La CNAV rappelle en premier lieu que le nouveau dispositif de cumul emploi-retraite, insitué par la loi Fillon du 21 août 2003, s’applique aux pensions dont le point de départ est postérieur au 31 décembre 2003 et aux revenus de reprise d’activité salariée perçus à compter du 1er janvier 2005 ; les retraites anticipées dont le point de départ est fixé du 1er janvier au 1er décembre 2004 ne sont pas concernées par les règles de cumul ; des exceptions au cumul emploi-retraite sont prévues à l’article L.161-22 du Code de la sécurité sociale (activités artistiques, tutorat en entreprise, etc.) ; dès lors que la condition d’âge pour ouvrir droit à la retraite n’est pas atteinte auprès du régime d’affiliation dont relève la dernière activité salariée, la cessation de l’activité n’est pas exigée. Dans ce cas, la limite de cumul ne s’applique pas ; les revenus procurés par une activité non salariée (artisans, commerçants et industriels, professions libérales...) ou relevant de certains régimes spéciaux n’empêche pas le paiement de la retraite du régime général. La reprise d’activité peut s’effectuer auprès du dernier employeur ou d’un autre employeur. Lorsque le pensionné reprend une activité salariée pour le compte de son dernier employeur, un délai de six mois à compter de la date d’effet de la retraite est à respecter. Si la reprise d’activité intervient avant la fin de ce délai, le service de la retraite est suspendu. Au- delà du délai de six mois, le service de la retraite est rétabli sous réserve de la limite de cumul. Cette limite de cumul est égale à la moyenne mensuelle de trois derniers salaires ou, si elle est plus favorable, à 1,6 fois le SMIC mensuel (soit 2007,00 e pour 2007). Les revenus retenus sont les salaires soumis à la CSG auxquels sont ajoutés les montants bruts des pensions servies par le régime de base et les régimes complémentaires, hors majoration pour tierce personne.
La CNAV rappelle les modalités de contrôle a posteriori des revenus.
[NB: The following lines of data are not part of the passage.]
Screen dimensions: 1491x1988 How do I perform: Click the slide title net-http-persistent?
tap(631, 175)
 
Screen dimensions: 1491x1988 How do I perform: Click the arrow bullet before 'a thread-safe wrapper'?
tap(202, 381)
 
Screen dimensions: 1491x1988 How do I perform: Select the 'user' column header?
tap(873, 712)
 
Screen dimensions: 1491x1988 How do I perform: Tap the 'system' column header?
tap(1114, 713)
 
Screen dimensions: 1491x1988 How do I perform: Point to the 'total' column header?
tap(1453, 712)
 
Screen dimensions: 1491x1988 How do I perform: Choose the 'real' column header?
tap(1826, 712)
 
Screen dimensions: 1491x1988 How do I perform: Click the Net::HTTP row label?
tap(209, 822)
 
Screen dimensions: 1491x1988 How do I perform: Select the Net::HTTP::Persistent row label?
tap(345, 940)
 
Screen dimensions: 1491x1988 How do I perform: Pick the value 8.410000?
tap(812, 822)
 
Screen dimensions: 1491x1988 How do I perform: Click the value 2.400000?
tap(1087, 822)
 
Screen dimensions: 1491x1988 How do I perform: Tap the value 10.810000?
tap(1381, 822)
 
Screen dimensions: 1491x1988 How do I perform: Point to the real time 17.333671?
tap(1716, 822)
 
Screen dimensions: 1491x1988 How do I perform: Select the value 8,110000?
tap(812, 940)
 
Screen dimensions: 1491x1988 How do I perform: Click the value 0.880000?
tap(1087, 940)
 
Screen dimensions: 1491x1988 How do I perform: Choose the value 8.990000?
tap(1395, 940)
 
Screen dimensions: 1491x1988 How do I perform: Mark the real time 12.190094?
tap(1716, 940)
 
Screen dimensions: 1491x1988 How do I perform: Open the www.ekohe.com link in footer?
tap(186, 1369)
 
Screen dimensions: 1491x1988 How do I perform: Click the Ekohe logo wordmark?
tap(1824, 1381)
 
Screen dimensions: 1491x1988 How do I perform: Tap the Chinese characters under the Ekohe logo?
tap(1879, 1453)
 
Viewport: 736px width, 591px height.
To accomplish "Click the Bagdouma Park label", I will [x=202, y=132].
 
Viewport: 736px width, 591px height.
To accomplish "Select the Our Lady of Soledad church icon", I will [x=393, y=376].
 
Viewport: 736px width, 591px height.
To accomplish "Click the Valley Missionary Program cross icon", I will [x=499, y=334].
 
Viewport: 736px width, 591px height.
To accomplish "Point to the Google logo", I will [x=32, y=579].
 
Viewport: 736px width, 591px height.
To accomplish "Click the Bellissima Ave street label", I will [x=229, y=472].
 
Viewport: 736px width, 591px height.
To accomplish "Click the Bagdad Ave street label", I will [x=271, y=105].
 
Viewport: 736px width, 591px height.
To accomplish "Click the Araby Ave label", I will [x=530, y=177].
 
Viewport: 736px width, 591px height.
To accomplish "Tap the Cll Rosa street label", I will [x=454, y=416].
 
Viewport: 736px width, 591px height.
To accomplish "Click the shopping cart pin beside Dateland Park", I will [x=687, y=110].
Elle engage les caisses à effectuer leur premier contrôle en 2007 pour un mois civil déterminé en ayant au préalable informé le pensionné. Le contrôle consistera à vérifier, à partir des informations figurant sur l’imprimé de contrôle et des déclarations de l’assuré lors de la reprise d’activité, si les revenus du mois déterminé permettent ou non le service de la retraite. Si l’assuré avait signalé sa reprise d’activité mais que la limite de cumul est dépassée, le service de la retraite est suspendu à compter de la mensualité suivant le retour du questionnaire de contrôle. Si l’assuré a repris ou poursuivi son activité chez le dernier employeur avant l’expiration du délai de six mois, le service de la retraite est suspendu. Deux cas de figures se présentent alors, soit l’assuré a repris son activité, soit l’assuré n’a jamais cessé de travailler. Dans le premier cas, le versement de la retraite est suspendu de la date de reprise d’activité jusqu’à la fin du sixième mois. Dans le second cas, si l’assuré n’a pas cessé son activité salariée, alors qu’il a produit une déclaration sur l’honneur ou un autre justificatif, le service de la retraite n’est pas dû dès la date d’effet de la pension. Les arrérages versés à tort sont récupérés sous réserve, le cas échéant, des règles de prescription (deux ans ou trente ans en cas de fraude ou fausse déclaration). Si l’assuré n’a pas déclaré sa reprise d’activité et dès lors que la limite de cumul est dépassée et/ou que le délai de six mois postérieur à la date d’effet de la retraite n’a pas été respecté, les arrérages non dus donnent lieu à remboursement. Si l’assuré ne renvoie pas le questionnaire de contrôle dans le délai d’un mois, il est présumé qu’il dispose de revenus mensuels supérieurs à la limite de cumul. Le service de la retraite est suspendu à compter de la mensualité postérieure au contrôle, tant que l’intéressé ne fournit pas les éléments permettant d’attester, soit de la cessation définitive de l’activité salariée, soit de la baisse de son salaire qui, ajouté aux retraites de base et complémentaire(s) ne dépasse plus la limite de cumul.
Le service de la retraite est rétabli à compter du premier jour du mois au cours duquel les conditions de rétablissement sont remplies. Un rappel d’arrérages peut, le cas échéant, être effectué. Rappelons que l’organisme chargé du contrôle est celui de la dernière affiliation. En cas d’affiliation simultanée, l’organisme compétent est celui qui sert la pension rémunérant la plus longue durée d’assurance. Hors contrôle, l’assuré doit informer la caisse de tout changement de situation (baisse de revenus, fin d’activité salariée). Le rappel de l’obligation de déclarer par écrit toute reprise d’activité relevant de l’article L. 161-22 du Code de la sécurité sociale doit être effectué par la caisse au moment de la liquidation de la pension, puis tous les ans. L’administration considère que si cette information a eu lieu, le défaut de déclaration est constitutif d’une fraude. La prescription trentenaire de droit commun est alors applicable.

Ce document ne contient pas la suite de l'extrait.